SOURCE:
Jimmy pretends Fudge, an elderly registered sex offender, is a World War II veteran so his camera crew and he can gain access to a U.S. Air Force base. Once inside, they use FIFI, a World War II-era Boeing B-29 Superfortress, as the backdrop for a TV ad to attract new clients to Jimmy's elder law practice. Upset at losing Mesa Verde, Kim has doubts about her future with Jimmy, but he reassures her there will be other opportunities to win over big clients.

Ernesto tells Jimmy that Chuck's condition has worsened because of his time at HHM's offices. Jimmy goes to Chuck's home and volunteers to take over Chuck's care. After Chuck falls asleep, Jimmy accesses the Mesa Verde files, then visits an all-night copy store to falsify information in the application documents for a soon-to-open branch.

Mike Ehrmantraut continues to watch Hector Salamanca's restaurant and tracks his movements to a remote garage. After returning home, he uses a garden hose, nails, and power drill to begin assembling a homemade spike strip.

== Opening shot ==
The opening shot of this episode is notable for being a 4-minute and 22-second seamless "one shot". The shot was inspired by the famous opening shot of Orson Welles's Touch of Evil, and used techniques including 3D digital elements and animation, matte paintings, and extensive rotoscope. The episode was nominated for a Primetime Emmy for "Outstanding Special Visual Effects in a Supporting Role" for the work done.

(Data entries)
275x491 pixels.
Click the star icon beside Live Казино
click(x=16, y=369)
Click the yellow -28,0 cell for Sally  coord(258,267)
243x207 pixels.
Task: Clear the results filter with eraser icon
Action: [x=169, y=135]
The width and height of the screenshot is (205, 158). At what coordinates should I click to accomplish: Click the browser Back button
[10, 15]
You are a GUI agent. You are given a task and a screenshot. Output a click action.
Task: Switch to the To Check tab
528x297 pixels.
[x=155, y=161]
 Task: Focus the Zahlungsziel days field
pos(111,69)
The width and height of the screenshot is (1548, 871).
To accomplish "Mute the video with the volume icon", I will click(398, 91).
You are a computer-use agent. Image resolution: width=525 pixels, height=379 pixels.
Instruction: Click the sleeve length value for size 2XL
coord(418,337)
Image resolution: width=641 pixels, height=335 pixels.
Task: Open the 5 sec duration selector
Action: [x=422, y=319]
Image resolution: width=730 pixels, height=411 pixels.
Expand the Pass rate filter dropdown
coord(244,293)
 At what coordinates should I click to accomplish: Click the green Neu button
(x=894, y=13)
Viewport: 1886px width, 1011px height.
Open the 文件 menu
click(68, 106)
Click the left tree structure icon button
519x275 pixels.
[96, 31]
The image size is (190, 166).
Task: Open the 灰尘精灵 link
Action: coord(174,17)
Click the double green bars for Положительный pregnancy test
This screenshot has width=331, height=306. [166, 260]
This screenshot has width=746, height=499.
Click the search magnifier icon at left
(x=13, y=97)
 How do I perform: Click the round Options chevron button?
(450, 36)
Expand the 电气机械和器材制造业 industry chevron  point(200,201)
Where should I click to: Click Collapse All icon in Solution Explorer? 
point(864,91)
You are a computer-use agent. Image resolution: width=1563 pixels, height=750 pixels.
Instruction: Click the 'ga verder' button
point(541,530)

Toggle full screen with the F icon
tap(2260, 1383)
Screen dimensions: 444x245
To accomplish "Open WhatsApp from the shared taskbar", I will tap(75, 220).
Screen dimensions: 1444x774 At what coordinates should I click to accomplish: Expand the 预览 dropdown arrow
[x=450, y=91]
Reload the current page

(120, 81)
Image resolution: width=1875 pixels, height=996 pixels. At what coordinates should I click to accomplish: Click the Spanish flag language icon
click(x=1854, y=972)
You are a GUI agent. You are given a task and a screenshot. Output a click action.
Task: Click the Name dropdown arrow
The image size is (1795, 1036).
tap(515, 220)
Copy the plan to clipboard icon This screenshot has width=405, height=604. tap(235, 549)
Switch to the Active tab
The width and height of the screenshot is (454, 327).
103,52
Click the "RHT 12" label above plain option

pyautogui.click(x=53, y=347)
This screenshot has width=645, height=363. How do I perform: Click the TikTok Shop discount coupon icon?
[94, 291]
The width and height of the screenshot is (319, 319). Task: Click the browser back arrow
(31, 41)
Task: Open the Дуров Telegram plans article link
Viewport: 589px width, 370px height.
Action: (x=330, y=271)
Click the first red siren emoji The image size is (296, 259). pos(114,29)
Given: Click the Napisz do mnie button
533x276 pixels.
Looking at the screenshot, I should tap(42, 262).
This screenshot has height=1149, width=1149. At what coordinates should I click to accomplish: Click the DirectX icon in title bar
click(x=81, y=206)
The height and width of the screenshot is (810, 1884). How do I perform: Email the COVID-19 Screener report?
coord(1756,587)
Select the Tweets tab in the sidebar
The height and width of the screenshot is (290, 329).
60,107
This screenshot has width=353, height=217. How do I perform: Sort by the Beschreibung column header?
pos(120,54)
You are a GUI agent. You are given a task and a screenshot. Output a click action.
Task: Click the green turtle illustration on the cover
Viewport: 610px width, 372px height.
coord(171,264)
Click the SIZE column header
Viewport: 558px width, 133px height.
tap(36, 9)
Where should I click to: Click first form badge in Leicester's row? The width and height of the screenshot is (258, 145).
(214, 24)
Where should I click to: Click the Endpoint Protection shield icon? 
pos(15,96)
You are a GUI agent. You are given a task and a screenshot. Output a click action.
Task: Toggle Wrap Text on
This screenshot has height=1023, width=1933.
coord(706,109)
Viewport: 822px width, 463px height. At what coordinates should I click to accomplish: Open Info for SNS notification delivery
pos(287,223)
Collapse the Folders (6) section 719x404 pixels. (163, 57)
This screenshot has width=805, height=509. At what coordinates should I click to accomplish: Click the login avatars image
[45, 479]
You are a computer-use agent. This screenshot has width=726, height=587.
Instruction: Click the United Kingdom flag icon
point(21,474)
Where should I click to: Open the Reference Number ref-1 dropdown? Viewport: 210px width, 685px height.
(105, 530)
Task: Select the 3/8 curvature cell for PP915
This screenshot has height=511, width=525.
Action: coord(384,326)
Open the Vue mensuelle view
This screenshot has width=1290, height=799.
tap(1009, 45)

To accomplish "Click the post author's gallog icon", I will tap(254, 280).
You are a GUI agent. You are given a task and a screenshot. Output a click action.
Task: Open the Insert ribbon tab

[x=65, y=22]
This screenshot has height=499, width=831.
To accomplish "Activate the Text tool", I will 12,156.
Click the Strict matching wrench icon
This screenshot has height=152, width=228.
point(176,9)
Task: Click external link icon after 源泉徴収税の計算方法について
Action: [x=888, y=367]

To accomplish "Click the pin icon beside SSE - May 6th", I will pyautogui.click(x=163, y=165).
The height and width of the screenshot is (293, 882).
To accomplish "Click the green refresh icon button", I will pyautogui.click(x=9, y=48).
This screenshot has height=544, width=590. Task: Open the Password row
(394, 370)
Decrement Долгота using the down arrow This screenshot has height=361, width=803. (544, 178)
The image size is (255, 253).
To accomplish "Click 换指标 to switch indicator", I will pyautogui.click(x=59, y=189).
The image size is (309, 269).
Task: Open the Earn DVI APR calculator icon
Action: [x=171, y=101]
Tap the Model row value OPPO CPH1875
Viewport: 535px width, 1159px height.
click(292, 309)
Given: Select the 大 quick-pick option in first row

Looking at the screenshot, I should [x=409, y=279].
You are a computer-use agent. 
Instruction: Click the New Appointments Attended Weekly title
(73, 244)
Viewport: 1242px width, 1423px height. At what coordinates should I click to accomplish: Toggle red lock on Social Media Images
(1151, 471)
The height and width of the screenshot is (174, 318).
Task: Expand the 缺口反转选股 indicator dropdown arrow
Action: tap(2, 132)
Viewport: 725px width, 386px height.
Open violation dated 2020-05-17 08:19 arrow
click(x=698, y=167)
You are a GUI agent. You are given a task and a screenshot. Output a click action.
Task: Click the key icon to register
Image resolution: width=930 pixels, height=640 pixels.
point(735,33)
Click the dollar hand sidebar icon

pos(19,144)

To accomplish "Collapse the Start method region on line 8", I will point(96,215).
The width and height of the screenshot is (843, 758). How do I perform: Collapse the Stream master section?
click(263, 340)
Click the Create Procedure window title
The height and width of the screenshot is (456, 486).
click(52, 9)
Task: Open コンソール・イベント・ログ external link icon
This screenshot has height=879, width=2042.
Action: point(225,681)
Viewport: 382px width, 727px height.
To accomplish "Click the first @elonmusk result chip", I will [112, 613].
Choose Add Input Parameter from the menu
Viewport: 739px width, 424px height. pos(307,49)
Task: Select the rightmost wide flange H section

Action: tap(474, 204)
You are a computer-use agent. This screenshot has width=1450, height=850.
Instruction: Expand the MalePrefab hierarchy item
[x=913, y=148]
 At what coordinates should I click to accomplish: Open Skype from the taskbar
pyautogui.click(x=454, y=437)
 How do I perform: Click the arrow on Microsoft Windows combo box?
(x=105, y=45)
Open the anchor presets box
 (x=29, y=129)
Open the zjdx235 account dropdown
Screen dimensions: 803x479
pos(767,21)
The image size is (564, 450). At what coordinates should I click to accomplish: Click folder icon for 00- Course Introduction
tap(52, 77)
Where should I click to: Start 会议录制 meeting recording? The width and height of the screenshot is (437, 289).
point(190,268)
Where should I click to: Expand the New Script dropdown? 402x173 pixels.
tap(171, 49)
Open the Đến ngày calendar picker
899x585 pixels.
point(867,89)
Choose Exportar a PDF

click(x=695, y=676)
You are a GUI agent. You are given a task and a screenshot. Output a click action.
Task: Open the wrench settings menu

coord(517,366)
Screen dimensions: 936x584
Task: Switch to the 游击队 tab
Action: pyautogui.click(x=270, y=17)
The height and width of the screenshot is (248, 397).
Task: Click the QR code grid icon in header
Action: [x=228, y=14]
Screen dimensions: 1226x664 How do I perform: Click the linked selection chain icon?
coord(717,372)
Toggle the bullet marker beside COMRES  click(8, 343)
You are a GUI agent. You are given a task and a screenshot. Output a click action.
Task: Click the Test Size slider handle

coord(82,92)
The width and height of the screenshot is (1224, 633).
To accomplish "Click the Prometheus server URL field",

WHAT TO DO:
Extend the episode summary with a few more sentences, picking up after its last line. The entries above come from a separate source.

REPLY TO THE EXERCISE:
==Reception==
===Ratings===
Upon airing, the episode received 1.93 million American viewers, and an 18-49 rating of 0.8.

===Critical reception===
The episode received very positive reviews from critics. It holds a perfect 100% positive rating with an average score of 8.2 out of 10 on the review aggregator site Rotten Tomatoes. The critics' consensus reads: "Emotionally foreboding and beautifully shot, "Fifi" draws empathy for several key characters, even those normally disliked."

Terri Schwartz of IGN gave the episode an 8.7 rating, writing "A sabotage of a sabotage as Jimmy and Kim try to set up a new law practice."

This episode was nominated at the 68th Primetime Creative Arts Emmy Awards for Outstanding Special Visual Effects in a Supporting Role.